On Mon, May 20, 2002 at 04:50:43PM +1000, Anthony Towns wrote:
> On Sun, May 19, 2002 at 11:24:07PM -0700, Thomas Bushnell, BSG wrote:
> > > They're referred to by the user, but they're not invoked by the user.
> > In one sense, no program on Linux is invoked by the user--only the
> > shell actually invokes the program, at the user's direction.
> 
> That's not a very helpful sense for this discussion.
> 
> If you want to indirectly invoke a command via the shell, you type:
> 
> 	$ /bin/sh -c 'ls'
> 

Perhaps we have to change the point of view. When you write 'ls' you are
telling to the shell to:
a) fork a new process
b) (optionaly) set some file handler (ie: stdin & stdout)
c) exec the indicated executables 

So you are not really directly invoking the executable, but telling to the
shell to do it, using a implicit protocol. Under the Hurd exist a different
protocol to run process that is used only for translators, because it
requires a more complex dialog. At the moment the shell doesn't speak this
protocol, so you need a helper process: settrans.

## Job A
According to the mailing-list message, what helper process is needed under the Hurd because the shell does not speak the protocol used for translators?
The records that come next are unrelated to the mailing-list message.

## Provided records
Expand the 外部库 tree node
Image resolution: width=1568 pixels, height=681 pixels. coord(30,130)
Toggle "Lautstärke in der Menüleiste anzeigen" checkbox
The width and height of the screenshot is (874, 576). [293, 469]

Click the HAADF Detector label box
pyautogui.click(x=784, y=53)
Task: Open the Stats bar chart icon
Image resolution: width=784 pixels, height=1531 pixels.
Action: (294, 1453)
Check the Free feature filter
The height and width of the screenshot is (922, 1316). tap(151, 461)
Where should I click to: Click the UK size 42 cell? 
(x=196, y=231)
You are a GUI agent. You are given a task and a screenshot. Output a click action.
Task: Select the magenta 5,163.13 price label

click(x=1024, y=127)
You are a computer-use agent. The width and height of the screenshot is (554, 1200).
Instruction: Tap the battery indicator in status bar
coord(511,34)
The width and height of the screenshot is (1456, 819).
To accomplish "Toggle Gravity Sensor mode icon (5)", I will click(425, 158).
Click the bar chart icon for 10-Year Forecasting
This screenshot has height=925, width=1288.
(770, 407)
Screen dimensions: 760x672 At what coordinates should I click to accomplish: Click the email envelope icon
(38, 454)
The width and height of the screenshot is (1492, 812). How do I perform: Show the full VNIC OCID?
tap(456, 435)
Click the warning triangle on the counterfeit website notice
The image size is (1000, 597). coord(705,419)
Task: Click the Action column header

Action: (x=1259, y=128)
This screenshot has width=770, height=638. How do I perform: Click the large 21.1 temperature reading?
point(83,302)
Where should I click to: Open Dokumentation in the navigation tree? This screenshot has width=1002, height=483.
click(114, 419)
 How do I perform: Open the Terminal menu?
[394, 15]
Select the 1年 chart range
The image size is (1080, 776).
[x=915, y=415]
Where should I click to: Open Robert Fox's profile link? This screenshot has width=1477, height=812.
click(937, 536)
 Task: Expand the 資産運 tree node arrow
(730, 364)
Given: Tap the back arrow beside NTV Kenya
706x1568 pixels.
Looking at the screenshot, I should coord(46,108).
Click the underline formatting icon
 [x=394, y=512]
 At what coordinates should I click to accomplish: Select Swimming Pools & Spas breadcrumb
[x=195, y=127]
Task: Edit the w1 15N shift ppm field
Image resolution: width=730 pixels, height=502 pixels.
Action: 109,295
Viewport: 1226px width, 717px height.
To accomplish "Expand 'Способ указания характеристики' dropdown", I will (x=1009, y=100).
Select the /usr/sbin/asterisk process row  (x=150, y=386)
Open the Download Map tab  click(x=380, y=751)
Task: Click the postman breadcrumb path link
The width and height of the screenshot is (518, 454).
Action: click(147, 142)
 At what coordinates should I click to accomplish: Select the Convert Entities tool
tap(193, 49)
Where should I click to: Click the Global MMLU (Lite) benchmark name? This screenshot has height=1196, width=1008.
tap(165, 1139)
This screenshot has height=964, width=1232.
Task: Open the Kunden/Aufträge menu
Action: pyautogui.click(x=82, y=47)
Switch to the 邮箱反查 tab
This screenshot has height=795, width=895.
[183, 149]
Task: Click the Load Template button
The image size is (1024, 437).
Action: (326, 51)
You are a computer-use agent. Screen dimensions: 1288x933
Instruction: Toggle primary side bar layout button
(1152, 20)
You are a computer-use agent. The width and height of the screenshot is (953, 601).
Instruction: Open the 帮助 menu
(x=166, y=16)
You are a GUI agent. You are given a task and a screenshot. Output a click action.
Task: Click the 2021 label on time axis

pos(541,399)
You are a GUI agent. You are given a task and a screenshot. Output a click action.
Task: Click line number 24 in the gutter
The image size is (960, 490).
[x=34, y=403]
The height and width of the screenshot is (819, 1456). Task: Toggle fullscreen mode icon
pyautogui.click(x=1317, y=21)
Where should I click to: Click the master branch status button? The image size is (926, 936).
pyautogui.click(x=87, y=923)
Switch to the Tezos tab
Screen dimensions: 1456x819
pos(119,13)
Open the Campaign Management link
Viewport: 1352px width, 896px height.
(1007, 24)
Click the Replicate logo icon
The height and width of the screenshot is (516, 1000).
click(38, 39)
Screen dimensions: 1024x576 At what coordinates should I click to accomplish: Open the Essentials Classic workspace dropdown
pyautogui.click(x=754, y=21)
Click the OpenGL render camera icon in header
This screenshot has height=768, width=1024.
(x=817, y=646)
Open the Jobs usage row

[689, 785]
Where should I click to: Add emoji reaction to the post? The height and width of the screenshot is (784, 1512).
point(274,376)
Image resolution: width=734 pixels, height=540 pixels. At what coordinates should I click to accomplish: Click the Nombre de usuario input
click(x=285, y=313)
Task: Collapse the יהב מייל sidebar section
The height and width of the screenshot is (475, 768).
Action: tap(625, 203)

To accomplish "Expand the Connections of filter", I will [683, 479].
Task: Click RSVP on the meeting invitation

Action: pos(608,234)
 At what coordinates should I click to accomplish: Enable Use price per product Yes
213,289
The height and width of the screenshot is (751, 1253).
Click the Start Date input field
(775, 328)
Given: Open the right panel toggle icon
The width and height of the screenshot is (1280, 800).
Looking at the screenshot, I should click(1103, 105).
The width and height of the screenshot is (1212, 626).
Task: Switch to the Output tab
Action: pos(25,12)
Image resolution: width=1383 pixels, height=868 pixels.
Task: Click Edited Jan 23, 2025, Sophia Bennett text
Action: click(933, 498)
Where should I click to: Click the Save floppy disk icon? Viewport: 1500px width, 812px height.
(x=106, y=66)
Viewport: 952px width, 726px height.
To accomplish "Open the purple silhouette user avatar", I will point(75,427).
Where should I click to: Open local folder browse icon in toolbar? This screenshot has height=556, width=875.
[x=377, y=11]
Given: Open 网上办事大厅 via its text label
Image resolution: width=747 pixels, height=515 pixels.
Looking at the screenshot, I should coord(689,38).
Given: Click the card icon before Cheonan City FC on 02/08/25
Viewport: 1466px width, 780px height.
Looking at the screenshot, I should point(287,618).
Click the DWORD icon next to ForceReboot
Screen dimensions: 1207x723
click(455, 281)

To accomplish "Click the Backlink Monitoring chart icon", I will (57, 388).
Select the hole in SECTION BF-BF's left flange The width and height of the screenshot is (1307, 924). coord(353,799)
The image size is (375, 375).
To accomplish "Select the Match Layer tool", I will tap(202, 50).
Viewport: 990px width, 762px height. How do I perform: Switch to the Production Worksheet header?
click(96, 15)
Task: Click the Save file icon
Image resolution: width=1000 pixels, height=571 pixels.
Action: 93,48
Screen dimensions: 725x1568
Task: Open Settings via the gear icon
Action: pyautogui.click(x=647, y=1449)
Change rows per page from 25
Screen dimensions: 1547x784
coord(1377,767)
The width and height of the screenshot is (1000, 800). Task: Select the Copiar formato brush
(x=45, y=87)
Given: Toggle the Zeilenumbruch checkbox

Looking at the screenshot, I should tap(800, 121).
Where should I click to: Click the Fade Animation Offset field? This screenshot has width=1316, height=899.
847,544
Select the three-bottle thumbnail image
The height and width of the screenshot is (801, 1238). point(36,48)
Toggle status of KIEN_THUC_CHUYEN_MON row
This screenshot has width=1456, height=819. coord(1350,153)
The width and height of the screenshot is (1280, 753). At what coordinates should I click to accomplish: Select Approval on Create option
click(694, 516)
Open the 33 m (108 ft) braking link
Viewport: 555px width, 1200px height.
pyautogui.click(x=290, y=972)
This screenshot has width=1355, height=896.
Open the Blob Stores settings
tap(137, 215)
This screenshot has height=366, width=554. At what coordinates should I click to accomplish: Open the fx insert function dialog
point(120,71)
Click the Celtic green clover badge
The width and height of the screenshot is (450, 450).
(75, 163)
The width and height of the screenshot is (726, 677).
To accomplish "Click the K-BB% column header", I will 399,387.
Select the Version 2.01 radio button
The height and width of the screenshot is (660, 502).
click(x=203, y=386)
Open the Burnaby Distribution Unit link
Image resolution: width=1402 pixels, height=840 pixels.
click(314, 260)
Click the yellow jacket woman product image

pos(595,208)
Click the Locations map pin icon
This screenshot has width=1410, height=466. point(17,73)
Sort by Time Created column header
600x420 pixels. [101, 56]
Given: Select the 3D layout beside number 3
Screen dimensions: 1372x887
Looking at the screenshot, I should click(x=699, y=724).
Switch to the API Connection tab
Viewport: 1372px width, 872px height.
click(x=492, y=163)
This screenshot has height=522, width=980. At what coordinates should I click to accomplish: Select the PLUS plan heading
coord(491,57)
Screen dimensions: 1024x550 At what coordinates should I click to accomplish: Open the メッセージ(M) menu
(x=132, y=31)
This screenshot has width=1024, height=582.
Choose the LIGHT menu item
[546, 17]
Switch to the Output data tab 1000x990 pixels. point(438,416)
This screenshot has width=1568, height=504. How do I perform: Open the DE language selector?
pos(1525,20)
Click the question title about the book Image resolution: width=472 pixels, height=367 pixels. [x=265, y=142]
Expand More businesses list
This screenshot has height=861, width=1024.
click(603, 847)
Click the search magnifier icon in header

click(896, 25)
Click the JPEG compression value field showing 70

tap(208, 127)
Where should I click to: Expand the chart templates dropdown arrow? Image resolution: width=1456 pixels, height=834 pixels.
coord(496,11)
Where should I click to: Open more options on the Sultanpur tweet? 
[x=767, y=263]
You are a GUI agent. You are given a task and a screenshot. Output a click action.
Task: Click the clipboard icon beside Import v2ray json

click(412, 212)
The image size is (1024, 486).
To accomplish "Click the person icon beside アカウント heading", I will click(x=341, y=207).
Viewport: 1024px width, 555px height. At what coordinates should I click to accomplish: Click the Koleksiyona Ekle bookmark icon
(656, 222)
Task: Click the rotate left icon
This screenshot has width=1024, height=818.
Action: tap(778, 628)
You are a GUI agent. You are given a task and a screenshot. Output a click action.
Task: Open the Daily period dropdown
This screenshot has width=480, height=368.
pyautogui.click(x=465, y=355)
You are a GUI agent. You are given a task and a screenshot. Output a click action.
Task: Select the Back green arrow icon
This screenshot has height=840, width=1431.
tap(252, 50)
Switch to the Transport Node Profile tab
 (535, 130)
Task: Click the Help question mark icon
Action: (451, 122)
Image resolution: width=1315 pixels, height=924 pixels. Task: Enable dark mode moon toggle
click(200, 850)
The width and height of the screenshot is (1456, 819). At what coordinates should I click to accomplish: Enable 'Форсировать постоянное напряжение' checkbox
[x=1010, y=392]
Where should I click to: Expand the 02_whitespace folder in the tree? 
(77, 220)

## Job B
Retype the portion of the records that opens with the line containing "Viewport: 952px width, 726px height." and closes with the line containing "click(455, 281)", including both of those lines.

## Exercise response A
settrans

## Exercise response B
Viewport: 952px width, 726px height.
To accomplish "Open the purple silhouette user avatar", I will point(75,427).
Where should I click to: Open local folder browse icon in toolbar? This screenshot has height=556, width=875.
[x=377, y=11]
Given: Open 网上办事大厅 via its text label
Image resolution: width=747 pixels, height=515 pixels.
Looking at the screenshot, I should coord(689,38).
Given: Click the card icon before Cheonan City FC on 02/08/25
Viewport: 1466px width, 780px height.
Looking at the screenshot, I should point(287,618).
Click the DWORD icon next to ForceReboot
Screen dimensions: 1207x723
click(455, 281)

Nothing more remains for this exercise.